OpenCode: A Free, Open-Source Alternative to Claude Code Is Taking Off The AI coding tool space just got more crowded — and more interesting.

OpenCode is an open-source (meaning anyone can see, use, or modify the code for free) AI coding assistant that works like tools you may have heard of — GitHub Copilot or Anthropic's Claude Code — but lets you plug in any AI model you want, including free and locally-run ones. Think of it like a universal remote for AI coding helpers. The community is buzzing because Anthropic recently blocked OpenCode from using Claude subscriptions directly, but users have already found workarounds. What's notable is that people describe OpenCode's codebase (the code behind the tool itself) as exceptionally well-organized and educational — a rarity in fast-moving AI tooling. The vibe in the comments is less "this will replace everything" and more "this is genuinely useful today."

[HN Discussion](https://news.ycombinator.com/item?id=47460525)


France's Aircraft Carrier Was Being Tracked in Real Time — by a Fitness App This is the third time in recent memory a fitness tracker has accidentally revealed military secrets. You'd think they'd have figured this out by now.

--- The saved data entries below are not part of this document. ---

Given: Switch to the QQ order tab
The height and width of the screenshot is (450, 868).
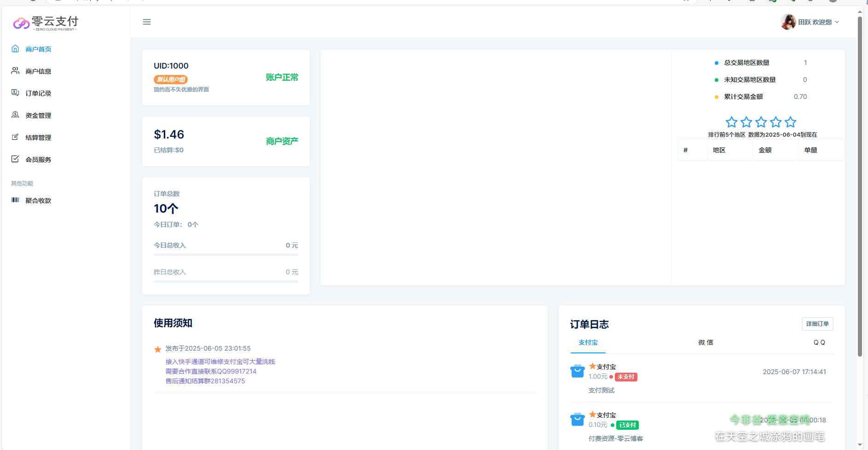Looking at the screenshot, I should [819, 342].
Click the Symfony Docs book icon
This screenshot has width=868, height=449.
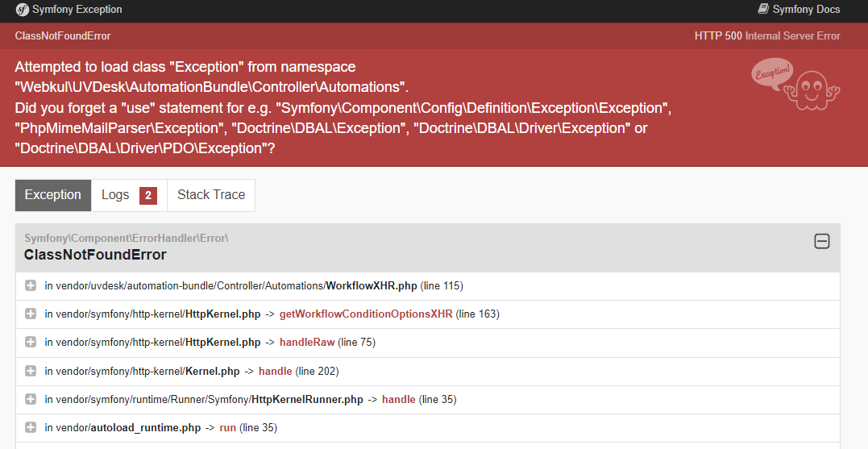[763, 10]
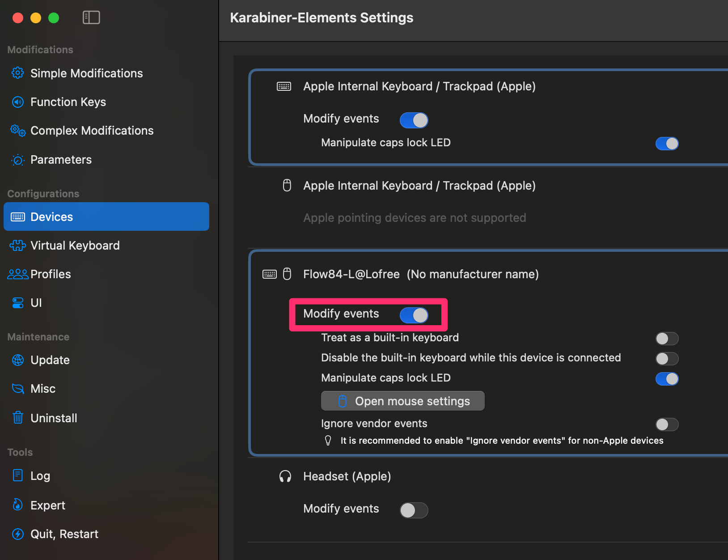Enable Treat as a built-in keyboard
This screenshot has height=560, width=728.
(667, 339)
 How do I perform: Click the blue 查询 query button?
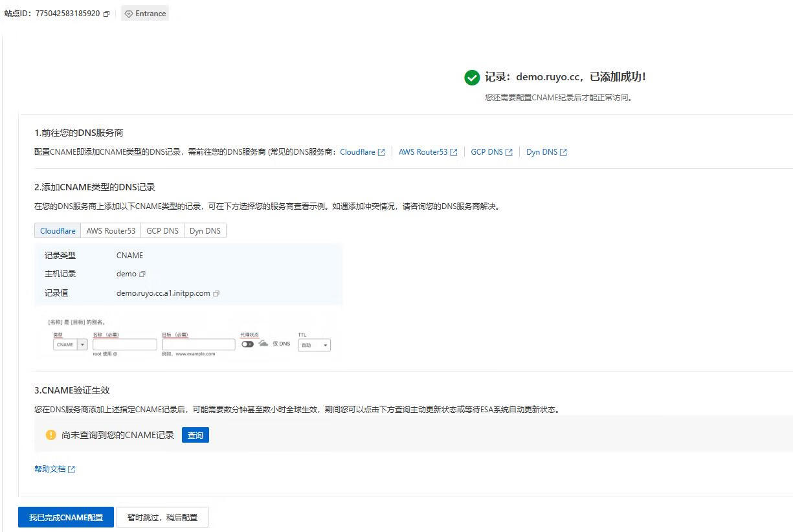[x=195, y=436]
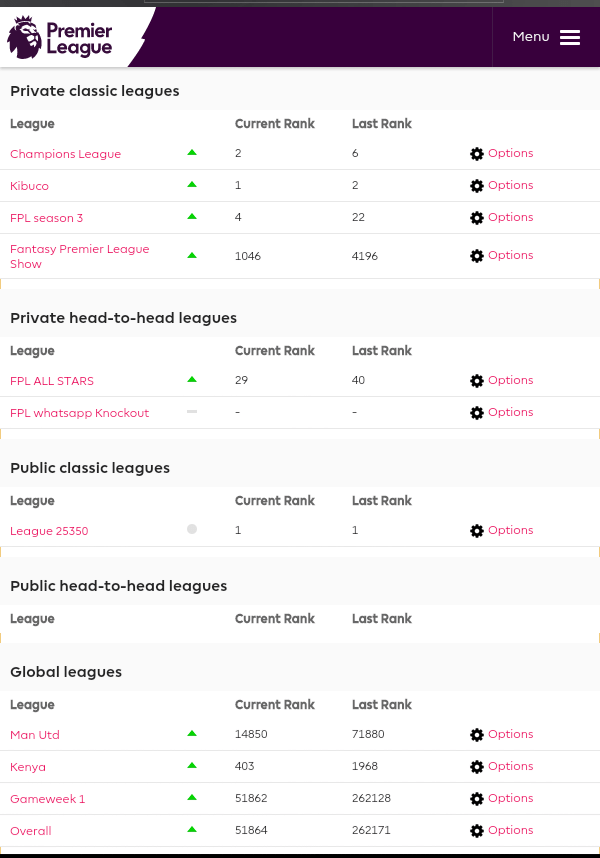Click the Fantasy Premier League Show link
This screenshot has width=600, height=858.
(x=79, y=255)

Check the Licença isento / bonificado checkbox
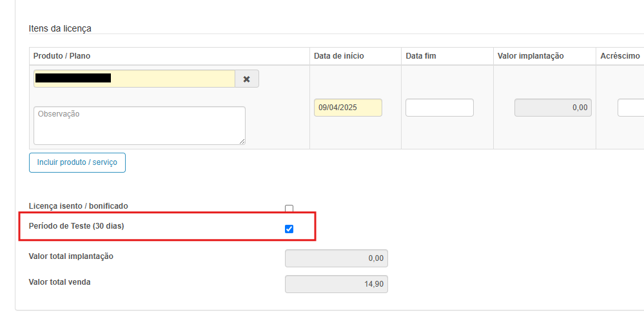289,209
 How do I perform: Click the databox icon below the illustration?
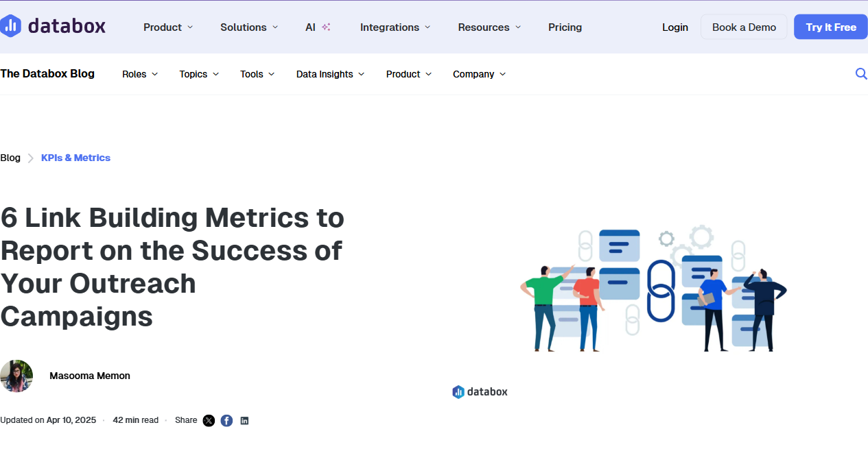[458, 391]
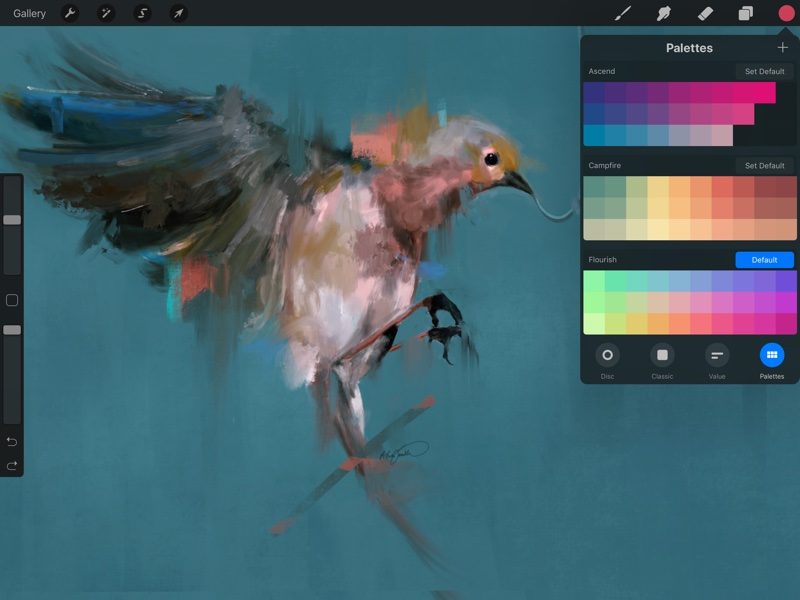Tap the Default badge on the Flourish palette
This screenshot has width=800, height=600.
tap(764, 259)
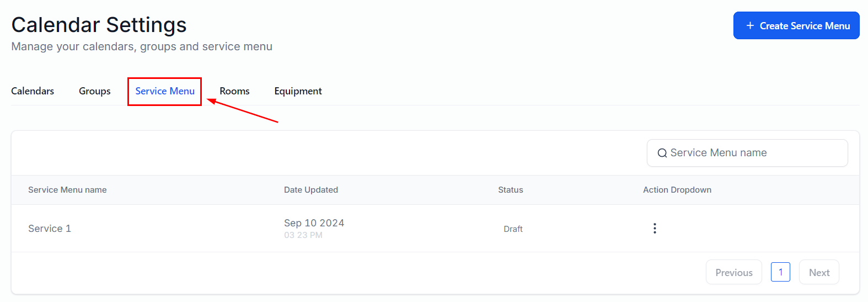This screenshot has width=868, height=302.
Task: Click the Action Dropdown column header
Action: click(x=677, y=190)
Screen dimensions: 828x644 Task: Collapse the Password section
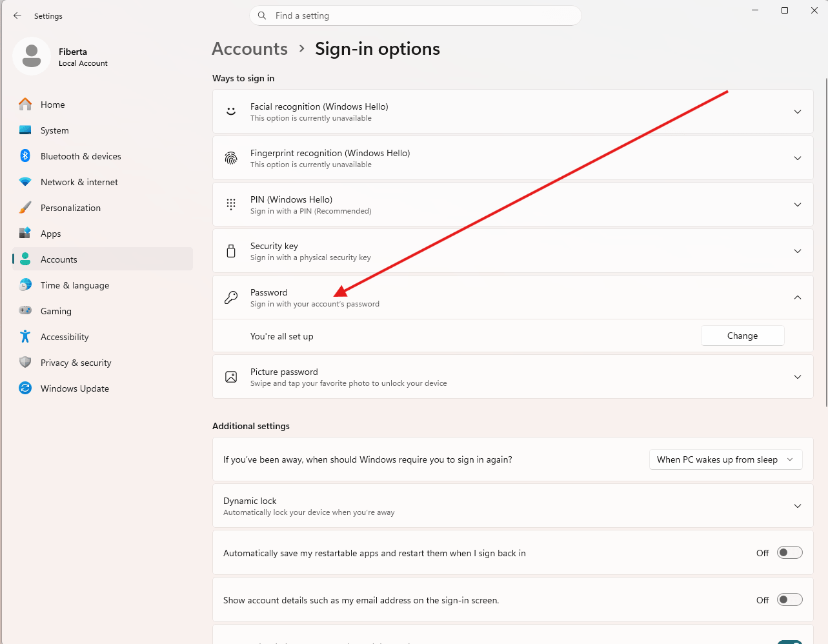[x=797, y=297]
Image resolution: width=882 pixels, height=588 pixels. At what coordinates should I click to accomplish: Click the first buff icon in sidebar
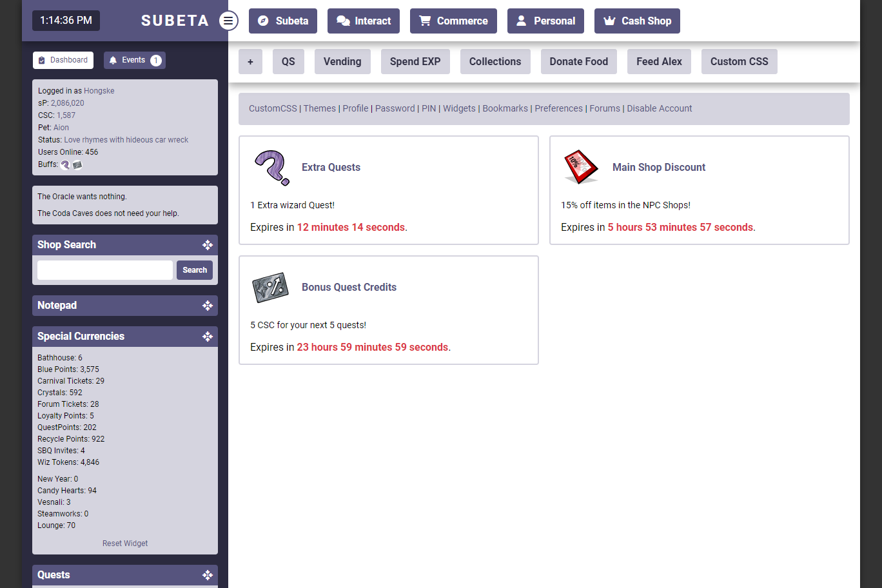pyautogui.click(x=65, y=165)
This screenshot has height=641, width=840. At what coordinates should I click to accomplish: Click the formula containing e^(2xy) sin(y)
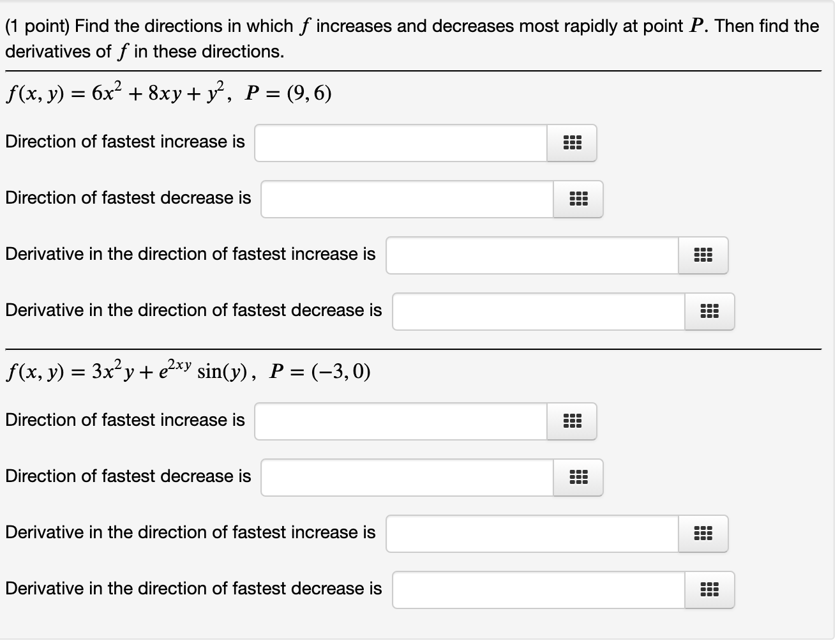pos(128,371)
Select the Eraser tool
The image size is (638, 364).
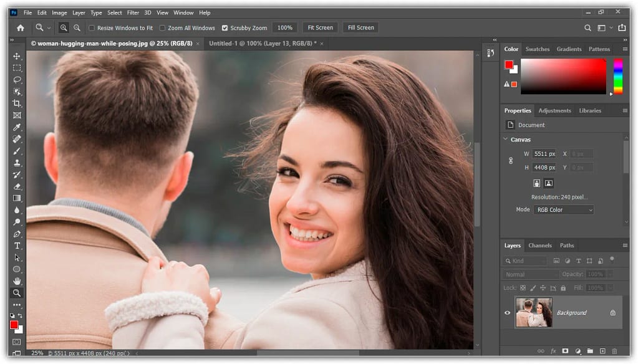coord(17,186)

The French newspaper Le Monde discovered that sailors aboard France's aircraft carrier were using Strava — a popular GPS workout tracking app — while the ship was at sea. Because Strava uploads your run routes to a public map, anyone could watch the ship move across the Mediterranean in near-real time. This echoes a famous 2018 incident where US military bases in Afghanistan and Syria were accidentally mapped out because soldiers were jogging and their Strava heatmap lit up in the middle of the desert. The HN discussion raises a fair point: an aircraft carrier isn't exactly a stealth vehicle — you can see it from shore with the naked eye — but the principle matters. Personal devices on military networks are a persistent, messy security problem, and the "human firewall" keeps having holes in it. Commenter jandrewrogers noted this happens across all militaries, and it's often naïveté plus unwillingness to be inconvenienced rather than malice.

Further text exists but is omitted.